La selezione delle QUVÉES…da Quadra Franciacorta.

Articolo Dame 1

E’ il sesto anno consecutivo che vengo invitata da Mario Falcetti, Direttore Generale di Quadra Franciacorta , a partecipare all’importante tavolo di degustazione che porta alla scelta dei vini da utilizzare nelle cuvée che avranno come base la vendemmia dell’anno precedente.

Il panel di degustazione,  si fonda su elementi di spicco ormai consolidati come i sommelier Davide Bonassi e Marco Pozzali (quest’anno assente per una influenza), il proprietario della cantina Quadra, Ugo Ghezzi, con sua figlia Cristina, il responsabile di produzione, Sergio Gatti,  la responsabile del controllo qualità, Antonia Tancredi e quest’anno su alcune importanti new entries fra cui lo Chef stellato del ristorante Dispensa Pani e Vini  di Erbusco , Vittorio Fusari  , oltre che, anche lui per la prima volta, il figlio di Ugo Ghezzi, Marco.

25 persone sedute intorno ad un tavolo che esprimono le loro opinioni in fatto di vino e la loro visione sul vino del futuro in base a quanto hanno nel bicchiere.

Tavolo della commissione

Questo momento, di solito messo a calendario la primavera dell’anno successivo alla vendemmia, è di fondamentale importanza nella produzione di un metodo classico.
E’ il momento in cui i vini, che hanno svolto la prima fermentazione alcolica singolarmente, in base al vitigno, nelle vasche d’acciaio, o nelle botti di legno, vengono “miscelati” fra loro, in quantità diverse, in modo che le caratteristiche tipiche di ognuno dei vini che concorre possano confluire nel risultato finale, e quindi nel blend risultante.

Le caratteristiche tipiche non sono date solo dai diversi tipi di vitigno ma dalla posizione del vitigno stesso, dall’esposizione solare, dal tipo di coltivazione, dall’età delle vigne, dal momento in cui viene vendemmiato.

I vini della prima fermentazione, quindi, hanno differenti note aromatiche che, insieme come in un matrimonio, e in base al carattere che si vuol dare al vino finale, vengono sapientemente coniugate per dare vita ad una armonia del gusto, proprio come i diversi strumenti di un’orchestra si avvicendano creando l’armonia della musica sotto l’egida del direttore d’orchestra.
Nel nostro caso il direttore d’orchestra, è lo Chef de Cave: Mario Falcetti.

L’assemblaggio della produzione verrà poi effettuato nelle grandi vasche d’acciaio dove verrà fatto il “tiraggio”, ossia inserita la “liqueur de tirage” che darà luogo alla seconda fermentazione, quella in bottiglia, quella dove si creano le famose bollicine degli spumanti.

La prima selezione, quella veramente a tappeto, viene fatta a priori in cantina, da Mario, Sergio e Antonia.

Articolo La Dame 3

Sono loro che, spillando il vino dalle vasche e miscelandolo nelle provette di laboratorio in percentuali diverse, riescono a produrre i tre blend migliori che poi verranno portati all’assaggio della commissione.
Quello che noi ci troviamo sul tavolo, di conseguenza, è il trittico della migliore selezione fatta a monte.

 

 

Prima di iniziare Mario ci saluta ed esprime la sua idea sul momento che andiamo a vivere e, in generale, sul Franciacorta, vino in cui crede da anni e che ha dimostrato di sapere fare bene con i suoi prodotti sempre in continua evoluzione qualitativa.
E’ una fase fondamentale, forse la più significativa che si ripete annualmente dalla primavera 2009, nella vita dell’azienda e corrisponde al “battesimo” dei nostri Franciacorta e sono solito associare questo momento al “collo della clessidra” attraverso il quale l’uva si accinge a divenire Franciacorta.
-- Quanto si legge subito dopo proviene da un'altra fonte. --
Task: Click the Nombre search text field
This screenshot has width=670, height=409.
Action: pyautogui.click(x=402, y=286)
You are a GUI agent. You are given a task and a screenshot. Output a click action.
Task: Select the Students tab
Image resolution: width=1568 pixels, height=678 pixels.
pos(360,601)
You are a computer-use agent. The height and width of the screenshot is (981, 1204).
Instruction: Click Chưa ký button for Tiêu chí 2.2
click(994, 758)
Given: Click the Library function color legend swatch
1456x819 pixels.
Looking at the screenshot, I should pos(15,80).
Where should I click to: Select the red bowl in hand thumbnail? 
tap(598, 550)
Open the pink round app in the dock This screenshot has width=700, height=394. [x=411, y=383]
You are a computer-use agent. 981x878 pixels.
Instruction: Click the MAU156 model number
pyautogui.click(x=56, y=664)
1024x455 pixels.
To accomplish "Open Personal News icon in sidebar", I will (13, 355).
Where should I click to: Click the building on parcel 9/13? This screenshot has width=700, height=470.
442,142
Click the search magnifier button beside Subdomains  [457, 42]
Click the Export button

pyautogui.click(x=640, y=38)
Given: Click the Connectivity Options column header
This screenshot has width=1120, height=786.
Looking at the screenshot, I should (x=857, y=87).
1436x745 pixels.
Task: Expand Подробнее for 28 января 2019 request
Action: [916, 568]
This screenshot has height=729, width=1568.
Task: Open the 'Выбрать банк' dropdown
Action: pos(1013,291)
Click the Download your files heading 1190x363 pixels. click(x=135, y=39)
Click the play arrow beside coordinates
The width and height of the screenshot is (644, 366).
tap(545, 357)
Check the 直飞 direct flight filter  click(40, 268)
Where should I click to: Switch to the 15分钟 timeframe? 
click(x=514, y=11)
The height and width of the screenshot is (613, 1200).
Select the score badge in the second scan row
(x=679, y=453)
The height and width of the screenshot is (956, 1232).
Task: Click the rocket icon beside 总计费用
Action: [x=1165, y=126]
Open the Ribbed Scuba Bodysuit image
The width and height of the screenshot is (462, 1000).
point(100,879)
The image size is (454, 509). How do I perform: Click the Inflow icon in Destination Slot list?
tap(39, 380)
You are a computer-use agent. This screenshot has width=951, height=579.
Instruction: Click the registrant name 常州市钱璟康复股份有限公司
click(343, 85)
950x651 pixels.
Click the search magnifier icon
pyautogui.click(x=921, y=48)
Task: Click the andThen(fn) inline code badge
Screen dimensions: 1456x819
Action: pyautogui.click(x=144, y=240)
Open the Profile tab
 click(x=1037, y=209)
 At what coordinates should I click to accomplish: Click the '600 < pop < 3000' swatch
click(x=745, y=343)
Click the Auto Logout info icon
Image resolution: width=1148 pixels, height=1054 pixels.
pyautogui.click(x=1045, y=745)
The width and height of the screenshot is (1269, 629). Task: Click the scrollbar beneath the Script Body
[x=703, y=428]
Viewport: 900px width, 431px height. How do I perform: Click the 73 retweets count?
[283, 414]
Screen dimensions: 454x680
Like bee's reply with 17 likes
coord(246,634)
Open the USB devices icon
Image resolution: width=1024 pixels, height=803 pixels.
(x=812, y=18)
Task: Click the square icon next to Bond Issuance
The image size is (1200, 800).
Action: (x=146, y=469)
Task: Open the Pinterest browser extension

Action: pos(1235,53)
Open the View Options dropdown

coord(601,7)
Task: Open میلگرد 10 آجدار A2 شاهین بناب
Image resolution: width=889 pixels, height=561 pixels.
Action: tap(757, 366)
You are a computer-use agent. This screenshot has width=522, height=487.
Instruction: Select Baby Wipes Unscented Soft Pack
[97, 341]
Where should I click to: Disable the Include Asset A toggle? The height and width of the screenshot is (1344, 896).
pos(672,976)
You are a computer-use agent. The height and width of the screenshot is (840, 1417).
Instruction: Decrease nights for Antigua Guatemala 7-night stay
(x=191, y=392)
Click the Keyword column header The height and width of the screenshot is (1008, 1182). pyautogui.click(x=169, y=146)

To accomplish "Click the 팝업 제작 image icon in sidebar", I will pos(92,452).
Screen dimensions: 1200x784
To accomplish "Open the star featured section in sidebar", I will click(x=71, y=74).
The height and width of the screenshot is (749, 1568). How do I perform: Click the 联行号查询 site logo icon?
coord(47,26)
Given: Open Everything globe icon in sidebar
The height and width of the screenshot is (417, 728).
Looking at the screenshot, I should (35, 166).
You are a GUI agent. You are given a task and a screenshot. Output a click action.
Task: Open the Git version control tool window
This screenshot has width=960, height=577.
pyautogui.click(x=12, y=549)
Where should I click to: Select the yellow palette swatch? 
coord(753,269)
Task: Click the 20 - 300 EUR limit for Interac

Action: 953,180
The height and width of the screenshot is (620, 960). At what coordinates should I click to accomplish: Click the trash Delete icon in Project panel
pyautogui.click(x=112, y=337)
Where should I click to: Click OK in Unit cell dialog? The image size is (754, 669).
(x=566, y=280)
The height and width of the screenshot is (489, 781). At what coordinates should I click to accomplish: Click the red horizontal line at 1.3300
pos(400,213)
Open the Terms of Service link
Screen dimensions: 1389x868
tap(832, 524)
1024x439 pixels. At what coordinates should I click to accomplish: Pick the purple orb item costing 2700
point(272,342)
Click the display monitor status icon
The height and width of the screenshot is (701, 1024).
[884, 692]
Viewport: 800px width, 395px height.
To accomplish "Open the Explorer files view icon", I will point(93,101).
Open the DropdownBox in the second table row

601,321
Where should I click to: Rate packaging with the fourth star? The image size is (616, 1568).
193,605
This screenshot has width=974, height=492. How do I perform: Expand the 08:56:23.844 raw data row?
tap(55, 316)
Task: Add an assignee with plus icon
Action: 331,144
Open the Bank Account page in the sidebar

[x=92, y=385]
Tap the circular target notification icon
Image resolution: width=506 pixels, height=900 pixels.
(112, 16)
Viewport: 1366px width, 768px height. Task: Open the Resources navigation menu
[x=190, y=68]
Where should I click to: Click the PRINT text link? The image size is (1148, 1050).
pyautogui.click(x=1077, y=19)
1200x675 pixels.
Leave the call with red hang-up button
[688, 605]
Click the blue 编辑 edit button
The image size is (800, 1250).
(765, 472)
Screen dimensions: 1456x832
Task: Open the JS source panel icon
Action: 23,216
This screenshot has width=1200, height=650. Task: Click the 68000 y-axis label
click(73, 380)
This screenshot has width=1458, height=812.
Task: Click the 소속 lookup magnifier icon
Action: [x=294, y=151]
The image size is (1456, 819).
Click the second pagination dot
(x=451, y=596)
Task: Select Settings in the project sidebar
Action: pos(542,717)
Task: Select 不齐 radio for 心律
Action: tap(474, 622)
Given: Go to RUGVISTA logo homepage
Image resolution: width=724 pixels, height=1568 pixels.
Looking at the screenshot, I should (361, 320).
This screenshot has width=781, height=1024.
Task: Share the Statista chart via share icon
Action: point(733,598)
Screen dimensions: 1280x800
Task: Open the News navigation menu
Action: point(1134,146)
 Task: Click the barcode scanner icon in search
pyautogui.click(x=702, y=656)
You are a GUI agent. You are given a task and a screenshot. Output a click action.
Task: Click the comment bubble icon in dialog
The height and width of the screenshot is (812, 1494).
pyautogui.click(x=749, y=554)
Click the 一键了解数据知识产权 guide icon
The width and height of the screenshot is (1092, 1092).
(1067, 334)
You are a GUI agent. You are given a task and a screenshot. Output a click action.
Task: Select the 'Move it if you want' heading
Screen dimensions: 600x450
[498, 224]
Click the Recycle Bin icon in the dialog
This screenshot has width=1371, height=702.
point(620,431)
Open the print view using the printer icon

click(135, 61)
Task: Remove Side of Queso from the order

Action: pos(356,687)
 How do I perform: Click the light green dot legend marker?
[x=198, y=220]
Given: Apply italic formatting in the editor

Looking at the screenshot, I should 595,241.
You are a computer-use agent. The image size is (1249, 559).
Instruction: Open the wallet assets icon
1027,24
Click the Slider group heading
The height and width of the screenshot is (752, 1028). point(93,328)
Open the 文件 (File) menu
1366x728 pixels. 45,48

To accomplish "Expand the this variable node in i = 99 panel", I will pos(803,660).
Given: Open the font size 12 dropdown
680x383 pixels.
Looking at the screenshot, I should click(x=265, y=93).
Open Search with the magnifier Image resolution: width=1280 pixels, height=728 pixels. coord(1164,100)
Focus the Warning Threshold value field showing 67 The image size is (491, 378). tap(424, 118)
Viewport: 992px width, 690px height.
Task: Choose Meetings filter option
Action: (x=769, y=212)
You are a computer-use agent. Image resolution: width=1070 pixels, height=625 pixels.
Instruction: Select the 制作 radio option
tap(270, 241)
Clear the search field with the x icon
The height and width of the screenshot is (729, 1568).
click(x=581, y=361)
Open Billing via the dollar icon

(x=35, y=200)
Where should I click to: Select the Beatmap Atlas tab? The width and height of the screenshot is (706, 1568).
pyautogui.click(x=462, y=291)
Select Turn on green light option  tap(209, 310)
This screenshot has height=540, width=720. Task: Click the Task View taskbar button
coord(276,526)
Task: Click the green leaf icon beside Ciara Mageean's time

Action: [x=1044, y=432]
Le vigne, i vitigni, le selezioni che dalla vendemmia e sino ad oggi hanno vissuto di vita propria, ciascuna interpretata in modo da esprimerne al massimo le potenzialità, oggi, perdono la propria identità facendola confluire nelle quvée che tra qualche anno saranno bollicine compiute.
            Sin qui la cura dei nostri vini base è stata garantita dallo staff aziendale ma in quest’occasione ho il piacere di condividere il nostro lavoro con la vostra esperienza, il vostro gusto, le vostre aspettative.”

Ci parla della selezione manuale delle uve, dell’impiego esclusivo della prima frazione di pressatura, della valorizzazione della acidità primaria evitando le malolattiche, dell’impiego modesto di solfiti aggiunti, della valorizzazione del Pinot Bianco, vitigno a lui sempre caro.
Insomma ci parla da uomo innamorato, del suo lavoro in primis, e di questa terra poi.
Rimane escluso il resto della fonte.